Убежденность Сидорчука вызывала двоякое чувство в Сергее. В глубине души он обижался за Черное море — то море, где он учился, проложил первый самостоятельный курс, взял пеленг первого маяка и измерил высоту первого светила. Помнится, это был Антарес яркая и удобная звезда, словно нарочно созданная для начинающих штурманов. Черное море пока еще было родным: к нему тянулись не только воспоминания, но и юношеская привязанность Тополькова. И в то же время к чувству обиды уже примешивалась невольная гордость: за Северный флот, к морскому братству которого принадлежал с нынешнего дня и он. Эта раздвоенность, которую Сергей ощущал в себе, больше всего сердила его — и потому вызывала мальчишечье желание не соглашаться со старшим лейтенантом, перечить ему во всем, спорить. Сергея удерживала от этого лишь робость нового на «3оревом» человека. А Сидорчук уже рассказывал о толчее течений в горле Белого моря, о ветрах, что прорываются от сибирского побережья Арктики через Карские ворота и Югорский Шар. Как все северяне, он ласково называл этот пролив Ю-шаром.
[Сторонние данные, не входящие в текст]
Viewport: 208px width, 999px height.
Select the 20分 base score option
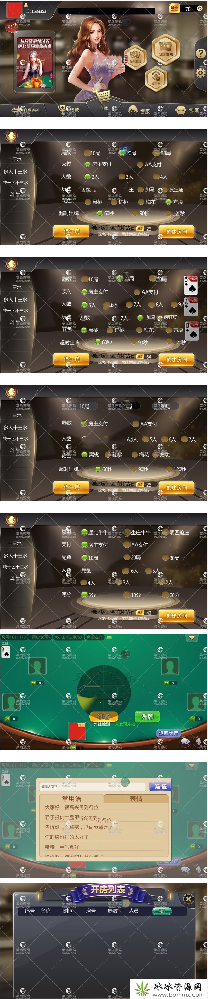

Стрелка лага безостановочно отсчитывала мили: «Зоревой», гудя турбинами, шел на северо-восток. Берег закатывался за море, как гаснущие рассветные сумерки. Вышедший из рубки Сергей уже не увидел ни силуэтов сопок, ни даже контура горной цепи. Теперь это была лишь даль, сгустившаяся в синюю дымку. Она лежала на краю окоема, как забытая, призрачная волна. А рядом с кораблем, — не обгоняя его и не отставая, — неслось ко воде отраженное солнце. Оно казалось гораздо искристей и ярче, нежели в небе.
Последние очертания сопок наполнили вдруг лейтенанта необъяснимой грустью. Это скрывался не только берег — скрывались материки, Европа и Азия, скрывался земной шар. Там, в этой дымке, оставалась вся беспокойная жизнь планеты. Там оставались ветры пустыни, медвянистые просторы тайги, вскрики перепелов и гул электростанций. Тишина деревенских околиц и небо экватора, вековые снега Памира и запах тропического прибоя. Музыка, шумные перекрестки улиц, улыбки женщин и первый лепет детей — все уходило за горизонт вместе с краем обетованной земли: на севере, куда шел «Зоревой», не ждало ничего. Низкое солнце висело рядом, планета почти вплотную соприкасалась с Космосом — затерявшись в пространстве, корабль стремительно огибал ее и потому казался таким же спутником Земли как и те, что запустила во Вселенную его, Тополькова, Родина. Жизнь воплотилась внезапно лишь в извечном течении времени, которое монотонно и размеренно, словно какой-то космический метроном, отсчитывали турбины эсминца.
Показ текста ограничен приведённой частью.